To calculate ankle torque and power generated during stance phase, the right leg and foot of the patient were videotaped while he walked at a self-selected speed over an AMTI (Advanced Mechanical Technology, Inc., Watertown, MA) force plate. Vertical and anterior-posterior ground reaction forces and position of the center of pressure were measured, and the position of the lateral malleolus and ankle joint angular velocity were determined from the videotape.

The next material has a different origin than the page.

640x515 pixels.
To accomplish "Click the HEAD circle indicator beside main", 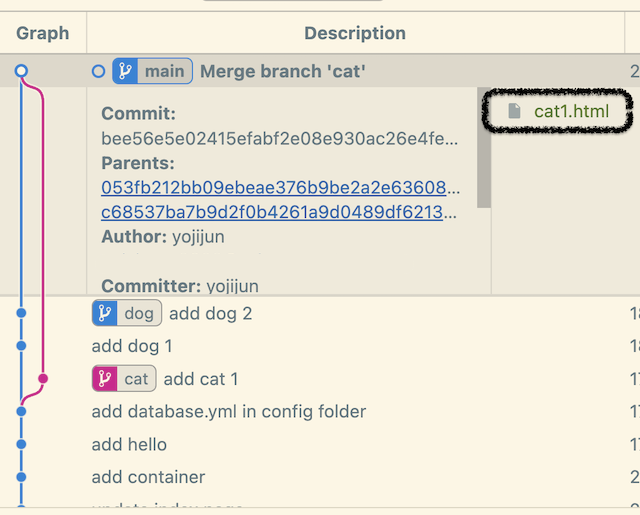I will point(98,71).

The center of pressure and motion coordinates were transformed to the same coordinate system and synchronized in time, and then torques about the lateral malleolus were calculated for stance phase. Ankle joint power was calculated as the product of angular velocity and torque. Data for three trials for each condition were collected, normalized to 100 percent stance time, averaged for each condition, and normalized by body mass in kilograms.


The patient's preferred seat height, foot position on the pedals, and pedaling cadence were determined while he pedaled a Monark exercise bicycle using his own cycling shoes without AFOs. The work load was increased until the patient felt he was pedaling at his typical exertion level for his usual 22-kilometer ride. This seat height, pedal position, cadence (72 pedal cycles per minute), and work load (2 kilopond-meters) were used for all conditions. Reflective markers were attached as was done for the gait trials. For each condition, the patient bicycled for 5 minutes, and the last minute of each trial was videotaped. The same joint angles as for the gait trials were measured for two complete pedal cycles. Joint angles at the end of the downward and upward portions of the cycles were averaged for the two pedal cycles for each condition.

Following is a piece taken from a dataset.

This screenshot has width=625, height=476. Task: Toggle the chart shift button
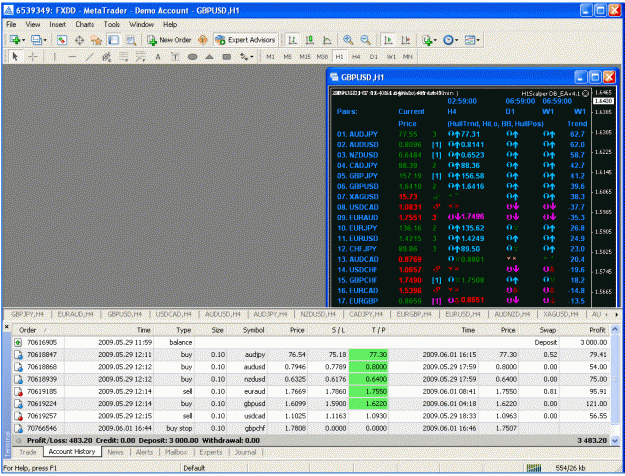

Heart rate during cycling has been shown to be linearly related to work rate. 9 Therefore, to obtain a measure of energy cost, for each AFO condition the patient's heart rate was monitored at 1-minute intervals for 5 minutes. His resting heart rate was initially determined to be 69 beats per minute. Between conditions, while the AFOs were being changed, the patient's heart rate was observed, and in all cases it returned to 90 beats per minute or lower.




Speed of walking over ground was fastest for the no-AFO condition (1.09 m/second), followed by the solid ankle AFO condition (1.04 m/second), and then the posterior trim and prefabricated AFOs (1.01 m/second). Normal self-selected adult walking speed ranges from 1.33 m/second to 1.51 m/second,10 so his walking speed was slower than normal. The differences in speed among the three AFO conditions and the no-brace condition are small, but use of the AFOs may have decreased his walking speed slightly.


The primary difference in joint angles occurred at the ankle joint during swing phase with the use of the solid ankle and posterior trim AFOs. The prefabricated AFO had little effect on the ankle joint angles compared with the no-AFO condition.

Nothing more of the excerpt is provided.